Reste la dimension politique du débat sur la façon de promouvoir un universel pluriel. Ceci oblige à prendre en compte l’entité où doit se prendre la décision du local au mondial. La nouveauté est que les interdépendances mondiales pèsent de plus en plus dans les problèmes à traiter ; par contre, la décision démocratique, après délibération, reste plus aisée à mettre en œuvre au plan local. Avec internet et avec l’éducation, il sera de plus en plus possible de trouver des processus démocratiques adaptés à chaque échelle pertinente où la décision doit être prise et de prendre en compte la diversité des opinions pour converger vers un univers et un devenir communs. L’expérience européenne montre combien est difficile cette convergence, d’où l’importance de progresser sans cesse dans le cadre de l’UE si on veut arriver ensuite à une gouvernance mondiale des problèmes planétaires. Peut-on y arriver sans l’aide de cultures et spiritualités nous éclairant sur les interactions entre aspiration au bien commun et attention aux autres différents ?

 

1- Citation de l’anthropologue Arturo Escobar reprise par Philippe Colin, historien des pensées critiques en Amérique latine.

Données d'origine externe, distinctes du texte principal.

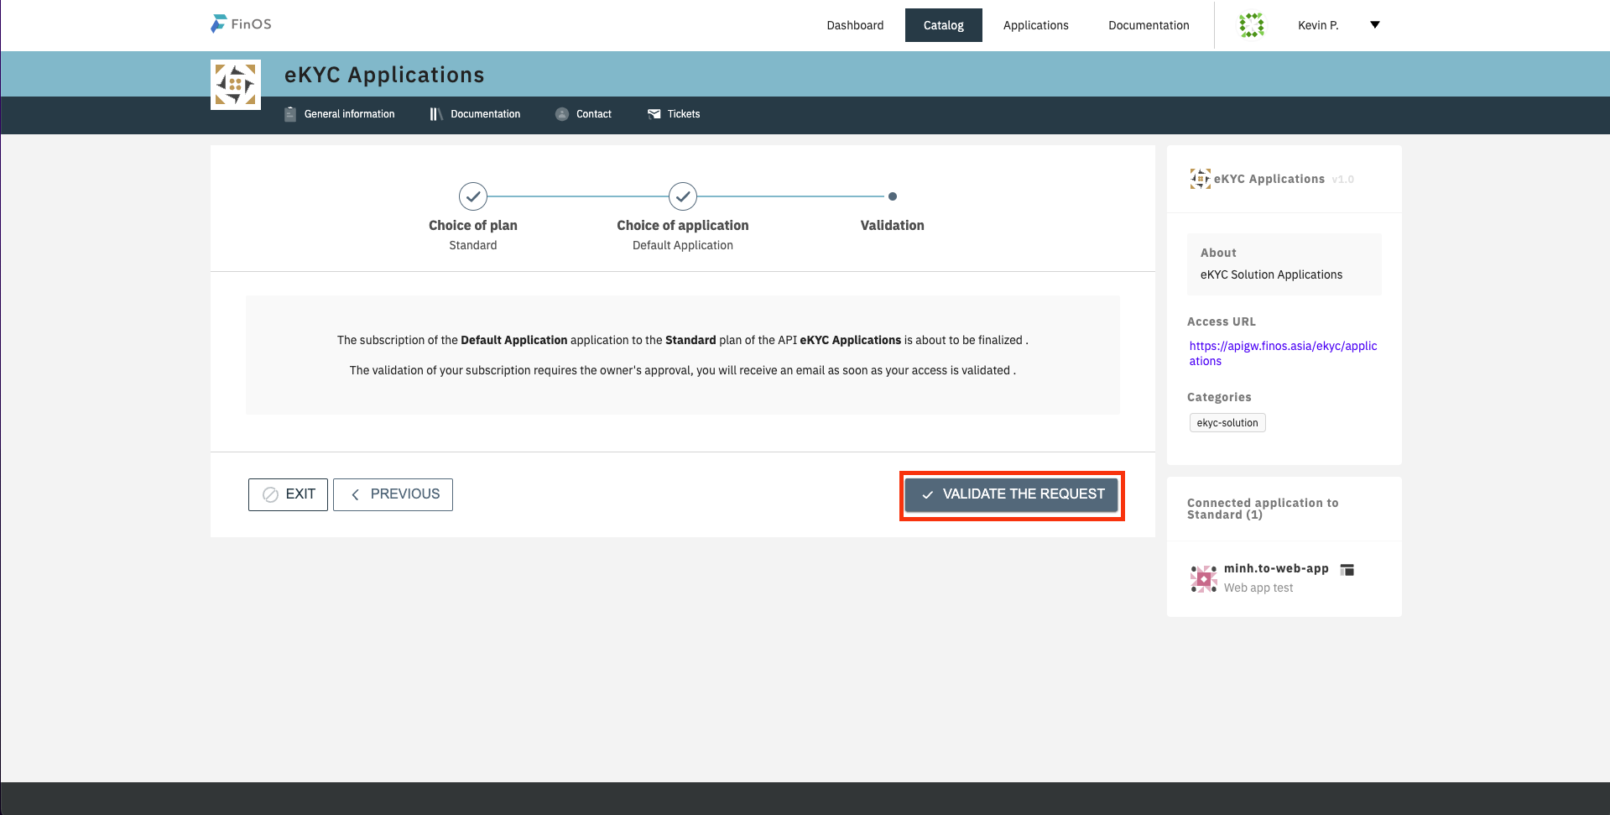Click VALIDATE THE REQUEST button
1610x815 pixels.
(1011, 495)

2-Belinda Cannone lie l’universalisme à un système de valeurs qui postule à la fois l’éminence du sujet singulier (libéré des déterminations de la communauté de naissance) et son appartenance à l’humanité, ce qui implique un certain nombre de valeurs. Il reste alors à discuter comment les valeurs se transmettent si on a rejeté la communauté de naissance !

3- Par exemple, les femmes occidentales ne sauraient imposer leur conception de la libération aux femmes du monde musulman », et donc pas aux musulmanes de France.

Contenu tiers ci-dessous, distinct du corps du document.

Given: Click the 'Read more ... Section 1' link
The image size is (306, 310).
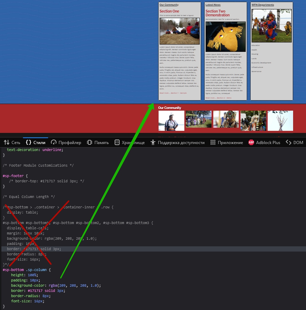Looking at the screenshot, I should [173, 93].
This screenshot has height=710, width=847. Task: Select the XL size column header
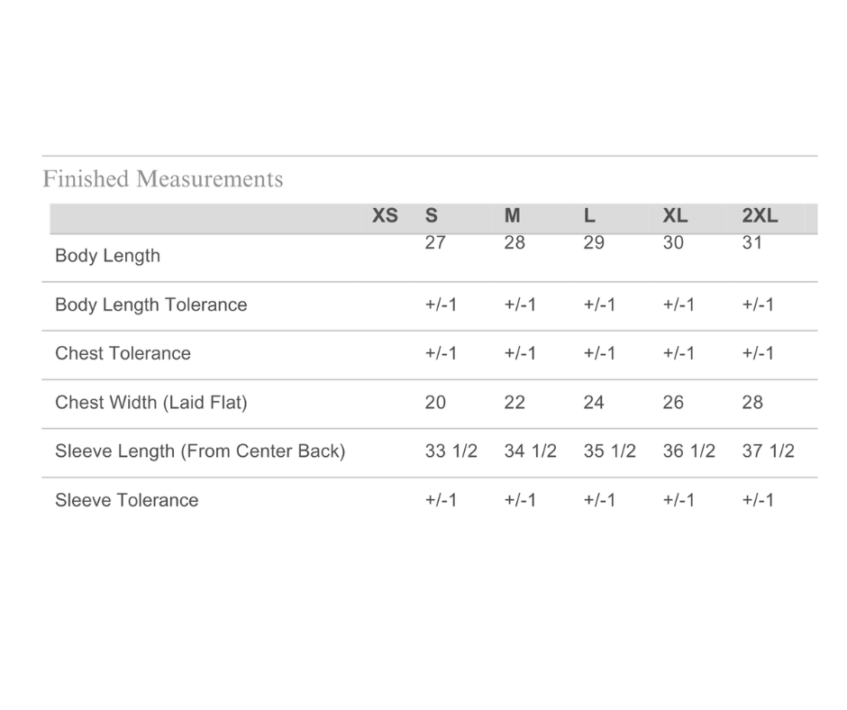[675, 216]
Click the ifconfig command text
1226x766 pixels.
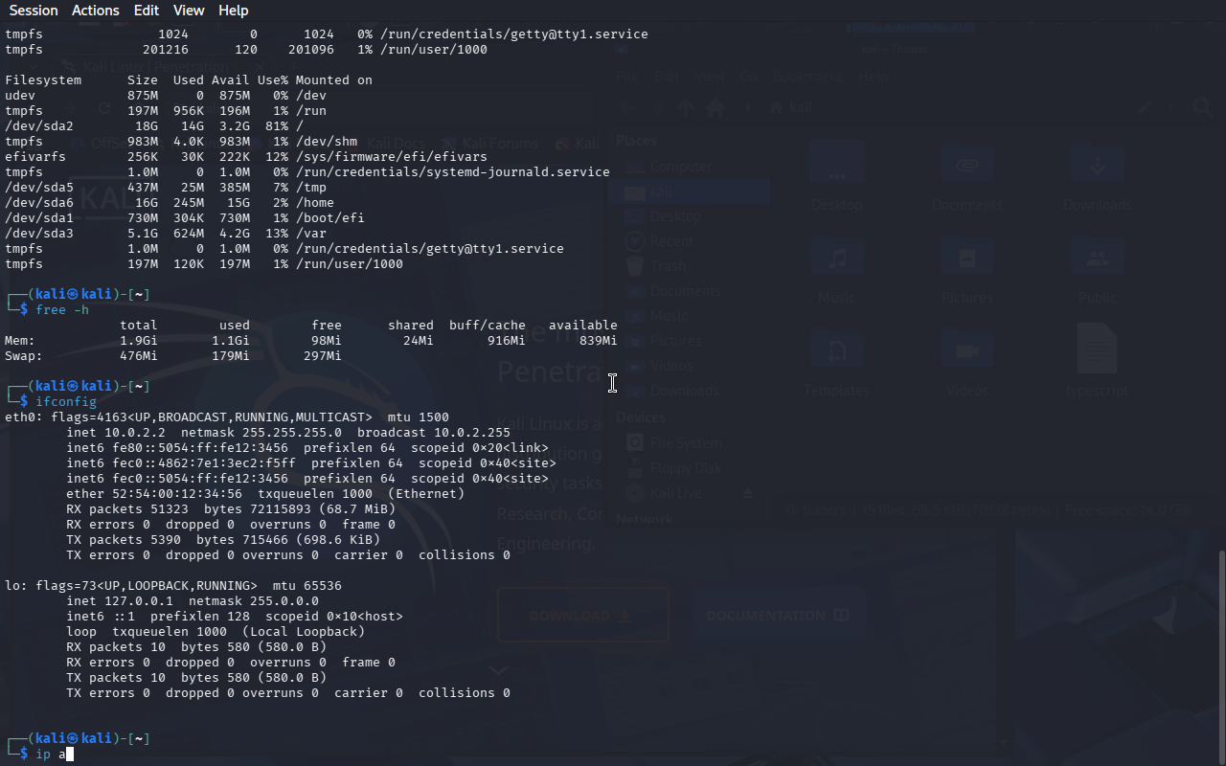point(65,402)
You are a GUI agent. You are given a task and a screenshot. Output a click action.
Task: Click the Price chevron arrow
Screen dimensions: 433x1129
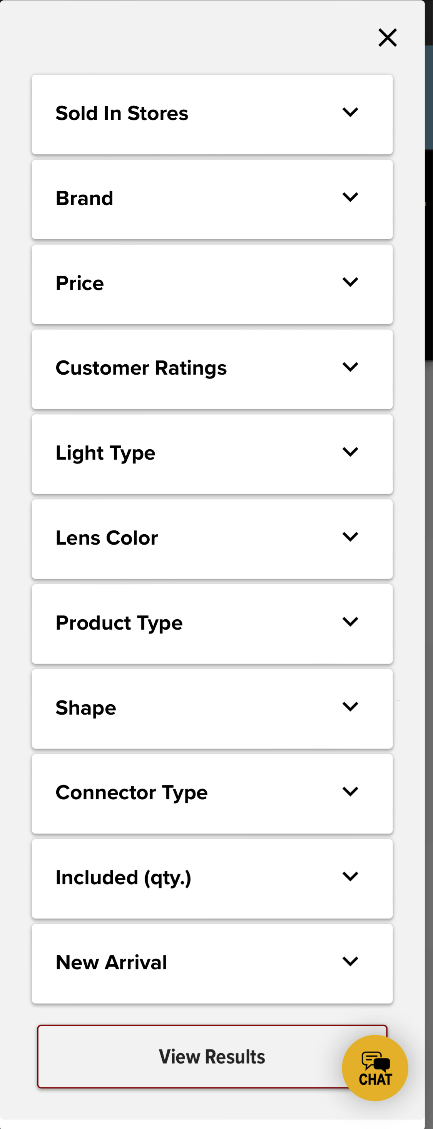click(351, 283)
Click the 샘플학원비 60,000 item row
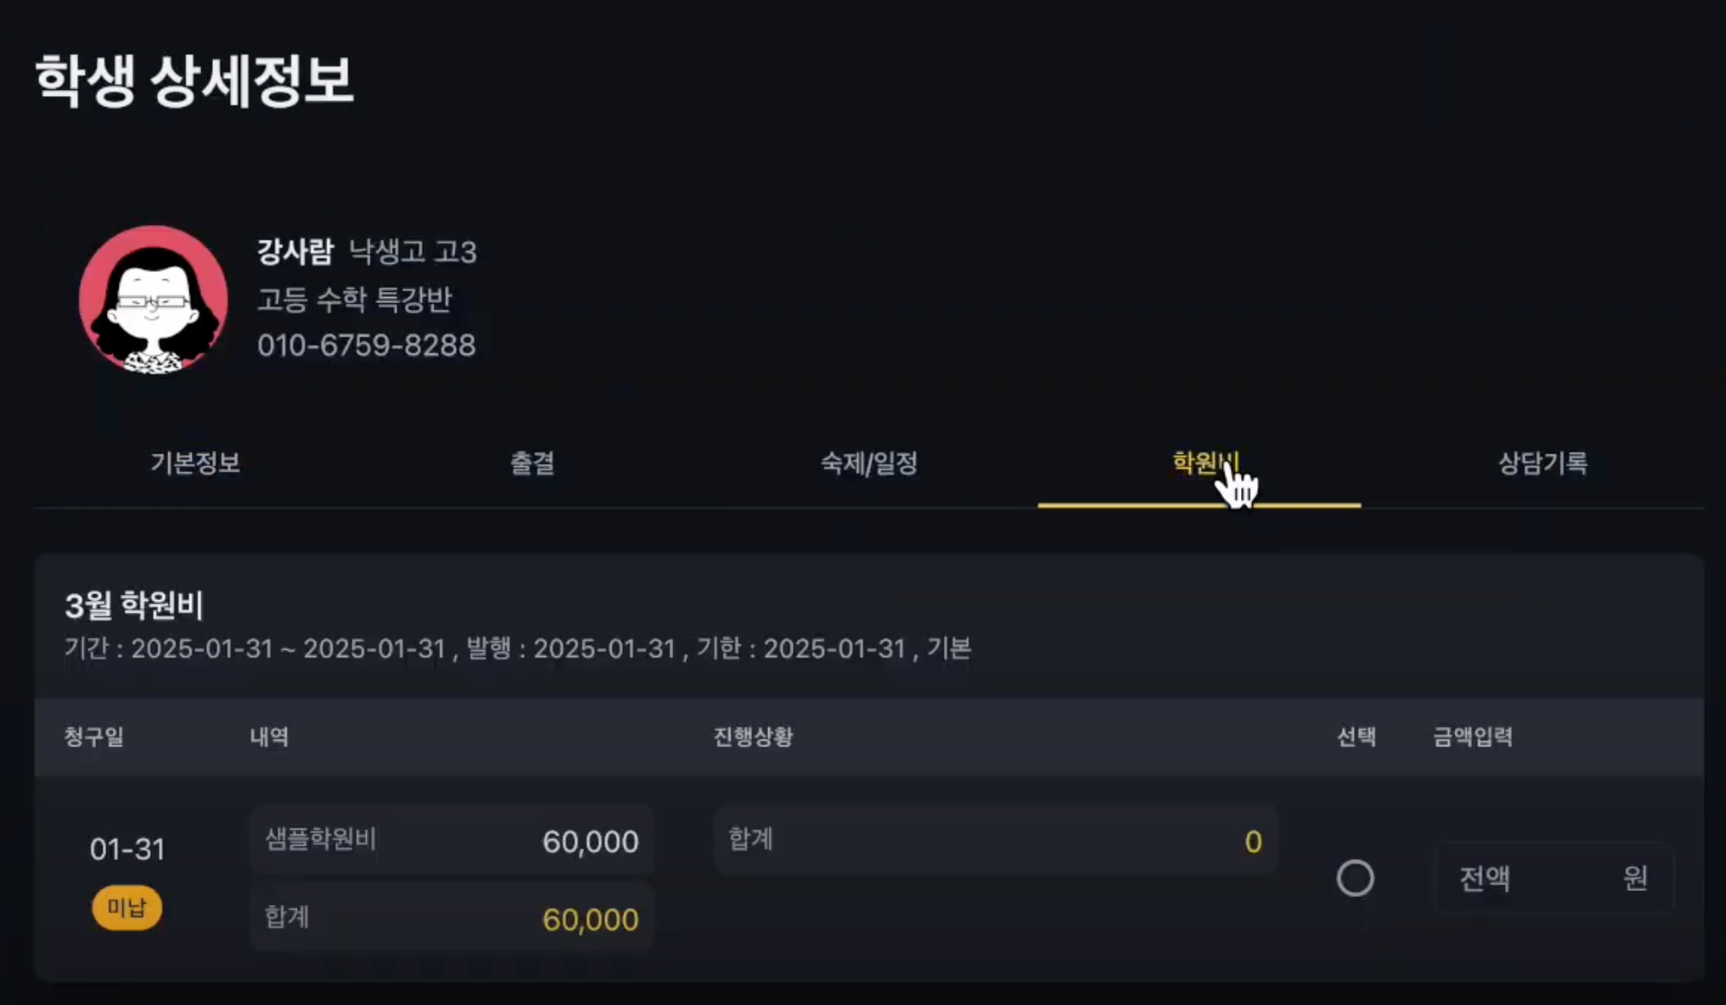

4- Pluriel ? Interculturel ? Alterculturel ? Transculturel ? Métaculturel ? Métaversel ? Ce dernier mot renvoie à la notion de métavers, d’un méta-univers, d’un au-delà de l’univers. Le métaversel est une approche prisée par ceux qui souhaitent se mouvoir dans un monde virtuel.

5- Le dominicain Bernard Bourdin propose le terme d' »uni-diversité ». Cela nous renvoie à ce qui nous unifie personnellement et collectivement et à ce qui enrichit la personne et la société de notre diversité. Une façon d’avancer est de promouvoir les interactions constructives entre transformation personnelle et transformation collective.

6- Editions Collège de France, 2020.

7-Parmi celles-ci, notons l’idéologie de la déconstruction dont le wokisme est une des composantes ; il ne faut pas oublier que la civilisation occidentale a été porteuse de visions constructives s’inscrivant dans la durée :  la fin de l’esclavage, l’émancipation des femmes, des politiques sociales, la liberté de conscience et d’expression, etc.

8- Olivier Hanne dans son dernier livre Europe et Islam ; il y propose une vision de l’universalisme dans ces deux civilisations : « L’universalisme européen croit que ses principes individuels et séculiers sont partout applicables puisque neutres. (…). L’universalisme islamique affirme que tout homme est musulman par création et qu’il doit rejoindre sa source».

9- Dans le Second manifeste convivialiste (Actes Sud, 2020), pour maîtriser nos démesures, il est proposé cinq principes : commune humanité, commune socialité, commune naturalité, légitime individuation, opposition créatrice. Alain Caillé voit dans le convivialisme une forme d’universalisme, un universel possible et souhaitable ; la difficulté est alors qu’il n’apparaisse pas comme occidental, avec ses droits de l’homme, son idéal démocratique, sa prétention à détenir la vérité…

10-Cela permettrait de valoriser ce qu’il y a d’essentiel en commun et d’éviter les violences issues des incompréhensions comme des différences d’approche et de sensibilité.

11-Pour Raimon Panikkar, penseur de l’interculturel et de l’interreligieux,  le pluralisme, c’est « le fait de trouver – et nous avons là un point de contact entre théorie et praxis – un terrain de coexistence entre des visions irréductibles et entre des praxis qui s’avèrent incompatibles ». Concrètement, ce contact repose sur une dynamique de la réciprocité dans un dialogue intime partant de la réalité.

12- Dont les spiritualités religieuses.

13- Jean-Claude Devèze, Vers une civilisation monde alliant culture, spiritualité et politique, Chroniques sociales, 2020.